The Role of Cholesterol in M2 Clustering and Viral Budding Explained.

Abstract

The influenza A M2 homotetrameric channel consists of four transmembrane (TM) and four amphipathic helices (AHs). This viral proton channel is suggested to form clusters in the catenoid budding neck areas in raft-like domains of the plasma membrane, resulting in cell membrane scission and viral release. The channel clustering environment is rich in cholesterol. Previous experiments have shown that cholesterol significantly contributes to lipid bilayer undulations in viral buds. However, a clear explanation of membrane curvature from the distribution of cholesterol around the M2TM-AH clusters is lacking.
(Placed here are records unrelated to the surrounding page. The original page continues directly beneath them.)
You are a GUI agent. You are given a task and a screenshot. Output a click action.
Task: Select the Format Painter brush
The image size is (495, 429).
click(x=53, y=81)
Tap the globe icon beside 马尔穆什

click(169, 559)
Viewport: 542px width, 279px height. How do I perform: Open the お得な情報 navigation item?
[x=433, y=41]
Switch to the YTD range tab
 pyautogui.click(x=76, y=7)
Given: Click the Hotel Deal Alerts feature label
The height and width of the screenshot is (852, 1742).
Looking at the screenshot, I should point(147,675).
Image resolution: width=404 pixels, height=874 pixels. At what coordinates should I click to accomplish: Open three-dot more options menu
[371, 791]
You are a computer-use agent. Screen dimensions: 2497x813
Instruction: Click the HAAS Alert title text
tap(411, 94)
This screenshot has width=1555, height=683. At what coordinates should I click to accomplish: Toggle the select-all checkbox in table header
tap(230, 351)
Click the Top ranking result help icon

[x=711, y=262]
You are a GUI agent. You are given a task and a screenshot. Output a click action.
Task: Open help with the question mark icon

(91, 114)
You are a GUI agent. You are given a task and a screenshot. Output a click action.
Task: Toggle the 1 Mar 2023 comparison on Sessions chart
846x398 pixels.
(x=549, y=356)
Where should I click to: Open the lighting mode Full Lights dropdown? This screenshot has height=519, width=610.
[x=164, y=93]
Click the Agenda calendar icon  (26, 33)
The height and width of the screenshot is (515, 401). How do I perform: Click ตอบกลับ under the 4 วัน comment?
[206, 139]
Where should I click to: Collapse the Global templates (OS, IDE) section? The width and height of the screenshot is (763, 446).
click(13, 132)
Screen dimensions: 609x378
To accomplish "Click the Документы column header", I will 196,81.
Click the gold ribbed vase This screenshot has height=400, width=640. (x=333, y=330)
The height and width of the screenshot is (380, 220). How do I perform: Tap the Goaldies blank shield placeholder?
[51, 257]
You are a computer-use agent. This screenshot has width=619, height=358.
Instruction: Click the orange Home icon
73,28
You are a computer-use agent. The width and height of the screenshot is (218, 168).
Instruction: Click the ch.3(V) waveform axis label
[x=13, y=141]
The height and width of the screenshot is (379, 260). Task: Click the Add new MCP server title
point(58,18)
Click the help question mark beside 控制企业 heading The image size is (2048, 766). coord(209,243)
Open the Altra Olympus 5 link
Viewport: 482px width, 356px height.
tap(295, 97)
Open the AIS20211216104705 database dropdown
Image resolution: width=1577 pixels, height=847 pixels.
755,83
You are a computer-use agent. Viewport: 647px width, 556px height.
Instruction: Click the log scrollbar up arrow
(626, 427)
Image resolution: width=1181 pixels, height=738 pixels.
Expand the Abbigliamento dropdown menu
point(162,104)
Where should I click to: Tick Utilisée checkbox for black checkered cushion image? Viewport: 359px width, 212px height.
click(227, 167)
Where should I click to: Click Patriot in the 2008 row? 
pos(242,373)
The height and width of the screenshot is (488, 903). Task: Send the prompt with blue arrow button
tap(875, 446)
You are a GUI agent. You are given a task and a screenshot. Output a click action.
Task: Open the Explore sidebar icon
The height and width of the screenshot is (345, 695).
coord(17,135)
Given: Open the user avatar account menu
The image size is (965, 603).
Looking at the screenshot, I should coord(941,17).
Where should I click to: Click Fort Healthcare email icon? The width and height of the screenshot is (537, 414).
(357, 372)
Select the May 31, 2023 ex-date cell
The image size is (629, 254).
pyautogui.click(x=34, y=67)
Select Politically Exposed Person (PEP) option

Using coarse-grained molecular dynamics simulations of M2TM-AH in bilayers, we observed that M2 channels form specific, C2-symmetric, clusters with conical shapes driven by the attraction of their AHs. We showed that cholesterol stabilized the formation of M2 channel clusters by filling and bridging the conical gap between M2 channels at specific sites in the N-termini of adjacent channels or via the C-terminal region of TM and AHs, with the latter sites displaying a longer interaction time and higher stability. The potential of mean force calculations showed that when cholesterols occupy the identified interfacial binding sites between two M2 channels, the dimer is stabilized by 11 kJ/mol. This translates to the cholesterol-bound dimer being populated by almost 2 orders of magnitude compared to a dimer lacking cholesterol. We demonstrated that the cholesterol-bridged M2 channels can exert a lateral force on the surrounding membrane to induce the necessary negative Gaussian curvature profile, which permits spontaneous scission of the catenoid membrane neck and leads to viral buds and scission.